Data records

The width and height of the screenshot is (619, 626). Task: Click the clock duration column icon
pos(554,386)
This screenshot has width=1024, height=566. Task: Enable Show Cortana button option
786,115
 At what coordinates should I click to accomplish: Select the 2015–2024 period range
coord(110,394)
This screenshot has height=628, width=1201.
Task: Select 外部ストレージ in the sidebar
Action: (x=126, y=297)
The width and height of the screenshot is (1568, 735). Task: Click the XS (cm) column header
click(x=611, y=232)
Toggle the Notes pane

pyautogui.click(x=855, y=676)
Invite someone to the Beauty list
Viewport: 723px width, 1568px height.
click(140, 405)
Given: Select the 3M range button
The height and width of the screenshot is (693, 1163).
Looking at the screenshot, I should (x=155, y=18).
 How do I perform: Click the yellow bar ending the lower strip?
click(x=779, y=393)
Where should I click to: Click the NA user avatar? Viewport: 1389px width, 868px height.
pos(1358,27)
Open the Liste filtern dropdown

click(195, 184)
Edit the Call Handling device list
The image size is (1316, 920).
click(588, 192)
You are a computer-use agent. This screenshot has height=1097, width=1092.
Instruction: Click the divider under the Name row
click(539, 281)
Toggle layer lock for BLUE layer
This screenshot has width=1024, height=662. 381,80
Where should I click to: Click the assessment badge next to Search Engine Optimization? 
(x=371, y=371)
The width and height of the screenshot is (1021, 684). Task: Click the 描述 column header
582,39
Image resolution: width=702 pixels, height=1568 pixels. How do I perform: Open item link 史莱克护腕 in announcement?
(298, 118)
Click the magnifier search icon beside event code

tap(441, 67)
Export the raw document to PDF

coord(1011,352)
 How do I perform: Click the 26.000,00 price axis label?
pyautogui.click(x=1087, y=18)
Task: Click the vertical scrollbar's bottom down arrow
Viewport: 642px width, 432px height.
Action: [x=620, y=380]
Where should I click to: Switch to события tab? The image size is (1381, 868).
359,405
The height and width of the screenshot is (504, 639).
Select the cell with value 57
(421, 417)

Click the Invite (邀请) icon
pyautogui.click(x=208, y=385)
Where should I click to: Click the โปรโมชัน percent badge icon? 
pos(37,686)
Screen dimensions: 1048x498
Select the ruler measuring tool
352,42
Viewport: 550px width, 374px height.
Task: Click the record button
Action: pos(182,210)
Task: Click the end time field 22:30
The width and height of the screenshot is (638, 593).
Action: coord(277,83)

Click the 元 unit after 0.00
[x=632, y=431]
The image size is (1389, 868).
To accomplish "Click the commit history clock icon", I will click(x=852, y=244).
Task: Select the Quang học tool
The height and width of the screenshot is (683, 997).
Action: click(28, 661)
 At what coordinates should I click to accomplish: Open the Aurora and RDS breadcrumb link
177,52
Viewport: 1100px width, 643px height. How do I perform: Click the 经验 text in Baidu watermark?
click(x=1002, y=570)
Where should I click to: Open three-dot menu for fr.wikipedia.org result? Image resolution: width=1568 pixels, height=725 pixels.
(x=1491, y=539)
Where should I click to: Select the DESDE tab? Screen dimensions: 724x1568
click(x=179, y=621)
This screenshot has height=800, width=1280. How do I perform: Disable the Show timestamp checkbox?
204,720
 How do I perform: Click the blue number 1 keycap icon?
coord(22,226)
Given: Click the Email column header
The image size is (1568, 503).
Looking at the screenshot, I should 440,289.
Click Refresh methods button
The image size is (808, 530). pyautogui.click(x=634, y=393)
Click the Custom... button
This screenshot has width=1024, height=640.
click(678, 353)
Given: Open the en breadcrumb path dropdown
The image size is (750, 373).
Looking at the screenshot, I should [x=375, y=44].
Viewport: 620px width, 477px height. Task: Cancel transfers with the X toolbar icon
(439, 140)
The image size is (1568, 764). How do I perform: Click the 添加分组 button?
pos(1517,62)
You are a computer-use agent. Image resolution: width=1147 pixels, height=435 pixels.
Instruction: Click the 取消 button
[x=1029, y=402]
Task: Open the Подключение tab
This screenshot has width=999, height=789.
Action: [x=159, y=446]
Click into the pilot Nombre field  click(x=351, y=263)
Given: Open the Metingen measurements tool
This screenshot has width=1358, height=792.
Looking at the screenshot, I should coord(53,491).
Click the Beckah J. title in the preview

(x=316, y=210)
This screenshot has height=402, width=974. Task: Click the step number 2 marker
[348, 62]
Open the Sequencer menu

#### THE TASK:
Copy, exactly and only, the lines above that begin with the one containing "At what coordinates should I click to accomplish: Open" and finish with the one containing "Given: Open the Metingen measurements tool".

#### WRITTEN RESPONSE:
 At what coordinates should I click to accomplish: Open the Aurora and RDS breadcrumb link
177,52
Viewport: 1100px width, 643px height. How do I perform: Click the 经验 text in Baidu watermark?
click(x=1002, y=570)
Where should I click to: Open three-dot menu for fr.wikipedia.org result? Image resolution: width=1568 pixels, height=725 pixels.
(x=1491, y=539)
Where should I click to: Select the DESDE tab? Screen dimensions: 724x1568
click(x=179, y=621)
This screenshot has height=800, width=1280. How do I perform: Disable the Show timestamp checkbox?
204,720
 How do I perform: Click the blue number 1 keycap icon?
coord(22,226)
Given: Click the Email column header
The image size is (1568, 503).
Looking at the screenshot, I should 440,289.
Click Refresh methods button
The image size is (808, 530). pyautogui.click(x=634, y=393)
Click the Custom... button
This screenshot has width=1024, height=640.
click(678, 353)
Given: Open the en breadcrumb path dropdown
The image size is (750, 373).
Looking at the screenshot, I should [x=375, y=44].
Viewport: 620px width, 477px height. Task: Cancel transfers with the X toolbar icon
(439, 140)
The image size is (1568, 764). How do I perform: Click the 添加分组 button?
pos(1517,62)
You are a computer-use agent. Image resolution: width=1147 pixels, height=435 pixels.
Instruction: Click the 取消 button
[x=1029, y=402]
Task: Open the Подключение tab
This screenshot has width=999, height=789.
Action: [x=159, y=446]
Click into the pilot Nombre field  click(x=351, y=263)
Given: Open the Metingen measurements tool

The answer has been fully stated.